Towards human-centred knowledge management tools

Knowledge Tools of the Future
Institute for the Future just released its latest research report, Knowledge Tools of the Future, written by Alex Pang and Mike Love. The report takes an in-depth look at signals, drivers, and trends shaping how organizations will utilize knowledge management in the future, particularly how humans will drive knowledge creativity and innovation.

Pang writes:

“It’s a truism that we live in a knowledge economy. For the last decade, being competitive in the knowledge economy has required developing systems to manage information—information like consumer data, logistics, organizational practices. But the tools of the next decade will be very different. The growing accessibility of knowledge management (KM) systems has greatly reduced the competitive advantage that companies can draw from adopting them: KM is business as usual. The growing recognition that there are important kinds of knowledge work that aren’t supported by KM systems has further dulled their edge. As a result, for companies that want to become more innovative, tools designed to make information storage and sharing more efficient are less attractive. So what tools will knowledge-intensive organizations use in the next decade?”

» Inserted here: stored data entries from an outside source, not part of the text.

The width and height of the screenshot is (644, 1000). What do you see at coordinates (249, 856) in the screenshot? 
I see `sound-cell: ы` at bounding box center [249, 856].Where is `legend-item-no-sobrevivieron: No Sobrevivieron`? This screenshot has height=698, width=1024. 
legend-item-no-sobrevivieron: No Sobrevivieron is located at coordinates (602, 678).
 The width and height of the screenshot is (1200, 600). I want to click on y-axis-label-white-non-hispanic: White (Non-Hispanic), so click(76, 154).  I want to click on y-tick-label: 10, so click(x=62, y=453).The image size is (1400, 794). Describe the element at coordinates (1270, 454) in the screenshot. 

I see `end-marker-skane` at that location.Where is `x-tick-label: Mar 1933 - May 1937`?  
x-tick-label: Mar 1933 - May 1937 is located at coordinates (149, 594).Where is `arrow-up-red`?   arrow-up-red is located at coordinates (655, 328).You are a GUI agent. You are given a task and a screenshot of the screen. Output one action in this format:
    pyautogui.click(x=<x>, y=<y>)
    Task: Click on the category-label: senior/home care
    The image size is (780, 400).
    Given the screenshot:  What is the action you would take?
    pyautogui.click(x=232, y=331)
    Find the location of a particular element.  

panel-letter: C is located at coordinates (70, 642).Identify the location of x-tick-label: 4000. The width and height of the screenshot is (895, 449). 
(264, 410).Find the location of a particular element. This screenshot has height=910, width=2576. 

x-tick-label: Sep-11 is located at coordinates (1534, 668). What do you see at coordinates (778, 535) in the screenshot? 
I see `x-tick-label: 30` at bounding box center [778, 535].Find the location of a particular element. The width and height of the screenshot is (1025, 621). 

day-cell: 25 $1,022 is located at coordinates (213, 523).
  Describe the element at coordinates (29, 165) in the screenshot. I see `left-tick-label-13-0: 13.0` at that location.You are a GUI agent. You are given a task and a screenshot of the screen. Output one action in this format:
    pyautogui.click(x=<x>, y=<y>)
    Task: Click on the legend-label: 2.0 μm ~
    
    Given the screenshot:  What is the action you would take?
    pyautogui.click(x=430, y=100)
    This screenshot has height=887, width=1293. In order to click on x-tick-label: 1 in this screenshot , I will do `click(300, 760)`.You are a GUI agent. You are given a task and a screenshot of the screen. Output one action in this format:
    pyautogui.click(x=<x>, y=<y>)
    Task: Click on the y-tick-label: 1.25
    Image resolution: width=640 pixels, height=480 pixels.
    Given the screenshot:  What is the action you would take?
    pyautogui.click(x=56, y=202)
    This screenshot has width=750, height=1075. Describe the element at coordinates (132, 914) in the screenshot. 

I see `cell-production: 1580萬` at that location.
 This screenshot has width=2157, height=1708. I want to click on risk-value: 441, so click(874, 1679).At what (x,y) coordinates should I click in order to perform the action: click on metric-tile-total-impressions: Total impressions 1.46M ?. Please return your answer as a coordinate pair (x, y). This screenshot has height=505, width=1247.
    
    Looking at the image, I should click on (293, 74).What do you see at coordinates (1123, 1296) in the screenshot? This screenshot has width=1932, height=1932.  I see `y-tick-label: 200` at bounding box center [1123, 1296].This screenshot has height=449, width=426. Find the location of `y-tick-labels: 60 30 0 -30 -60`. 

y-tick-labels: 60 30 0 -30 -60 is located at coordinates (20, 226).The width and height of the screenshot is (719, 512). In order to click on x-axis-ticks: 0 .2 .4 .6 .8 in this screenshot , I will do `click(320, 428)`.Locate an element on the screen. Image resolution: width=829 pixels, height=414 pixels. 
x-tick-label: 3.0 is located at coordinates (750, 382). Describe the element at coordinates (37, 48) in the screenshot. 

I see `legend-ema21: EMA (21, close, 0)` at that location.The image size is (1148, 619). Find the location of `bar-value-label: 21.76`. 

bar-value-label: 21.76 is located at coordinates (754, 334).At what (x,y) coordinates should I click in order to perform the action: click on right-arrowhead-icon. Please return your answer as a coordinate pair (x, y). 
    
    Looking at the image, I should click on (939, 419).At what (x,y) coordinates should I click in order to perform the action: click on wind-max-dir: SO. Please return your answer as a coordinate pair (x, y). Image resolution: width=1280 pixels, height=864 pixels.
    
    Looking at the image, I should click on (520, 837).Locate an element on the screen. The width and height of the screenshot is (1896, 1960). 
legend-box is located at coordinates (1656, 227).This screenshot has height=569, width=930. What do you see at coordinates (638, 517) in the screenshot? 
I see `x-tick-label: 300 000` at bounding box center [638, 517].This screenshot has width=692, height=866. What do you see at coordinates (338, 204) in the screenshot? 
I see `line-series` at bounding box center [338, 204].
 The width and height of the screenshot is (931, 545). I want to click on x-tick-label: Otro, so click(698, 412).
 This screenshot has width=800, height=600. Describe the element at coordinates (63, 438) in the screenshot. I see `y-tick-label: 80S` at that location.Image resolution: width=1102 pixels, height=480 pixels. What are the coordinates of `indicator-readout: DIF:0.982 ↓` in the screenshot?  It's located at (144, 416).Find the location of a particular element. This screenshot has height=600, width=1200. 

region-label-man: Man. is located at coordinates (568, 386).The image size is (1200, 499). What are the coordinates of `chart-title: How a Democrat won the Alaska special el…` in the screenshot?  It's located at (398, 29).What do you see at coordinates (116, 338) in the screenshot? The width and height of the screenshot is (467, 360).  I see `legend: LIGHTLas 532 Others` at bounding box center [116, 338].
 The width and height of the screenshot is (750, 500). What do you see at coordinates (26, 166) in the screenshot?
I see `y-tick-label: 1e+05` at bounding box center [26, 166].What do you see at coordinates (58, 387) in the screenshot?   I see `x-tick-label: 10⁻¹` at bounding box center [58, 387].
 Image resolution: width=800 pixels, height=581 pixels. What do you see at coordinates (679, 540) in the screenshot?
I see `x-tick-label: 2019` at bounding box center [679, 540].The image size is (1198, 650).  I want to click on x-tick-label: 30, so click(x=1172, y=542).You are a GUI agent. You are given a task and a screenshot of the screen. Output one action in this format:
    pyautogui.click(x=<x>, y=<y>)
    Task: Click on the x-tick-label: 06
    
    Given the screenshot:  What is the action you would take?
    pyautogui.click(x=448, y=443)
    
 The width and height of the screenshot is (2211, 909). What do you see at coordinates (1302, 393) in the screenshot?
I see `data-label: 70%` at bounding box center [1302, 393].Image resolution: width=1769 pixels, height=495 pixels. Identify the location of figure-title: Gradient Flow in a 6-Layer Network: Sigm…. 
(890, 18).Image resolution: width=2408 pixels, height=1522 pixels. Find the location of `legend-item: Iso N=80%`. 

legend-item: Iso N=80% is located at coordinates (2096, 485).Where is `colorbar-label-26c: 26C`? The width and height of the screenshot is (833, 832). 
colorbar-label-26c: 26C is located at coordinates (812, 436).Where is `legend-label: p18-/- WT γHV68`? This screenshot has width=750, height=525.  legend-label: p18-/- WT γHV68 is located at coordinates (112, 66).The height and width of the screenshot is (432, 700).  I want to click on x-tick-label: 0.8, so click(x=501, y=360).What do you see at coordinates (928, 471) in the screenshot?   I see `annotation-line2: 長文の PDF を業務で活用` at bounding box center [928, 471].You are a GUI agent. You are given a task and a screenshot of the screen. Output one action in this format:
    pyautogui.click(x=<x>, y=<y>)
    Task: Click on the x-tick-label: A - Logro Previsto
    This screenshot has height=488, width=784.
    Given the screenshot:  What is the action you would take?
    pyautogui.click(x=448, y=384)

Knowledge Tools of the Future argues that companies trying to differentiate themselves around innovation and creativity rather than efficiency and cost will turn to the array of devices, systems, methodologies, and services sometimes called the “intelligent web.” These tools exploit things like semantic Web functions, microformats, and recommendation agents to provide a more productive and intuitive experience for users. These tools are powerful because they aren’t hard to use, are relatively easy to use, and don’t require creative people to change they ways they work. They enable users to be creative and innovative—to do what humans are uniquely good at doing, in other words—while leaving the heavy lifting of brute information processing to computers, which are very good at such tasks. These tools matter because the most powerful creative tools are brains and teams. There’s a social aspect to knowledge, creativity, and innovation that we are just learning to tap. It is this social aspect of knowledge that the next generation knowledge tools, and next generation of users, will seek to magnify and support.

Organizations are in the middle of a paradigm shift from machine-heavy knowledge management tools designed to maximize efficiency and standardize organizational practices to technically lightweight, human-centered instruments that facilitate creativity and collaboration. It is this human creativity that will differentiate businesses in the future.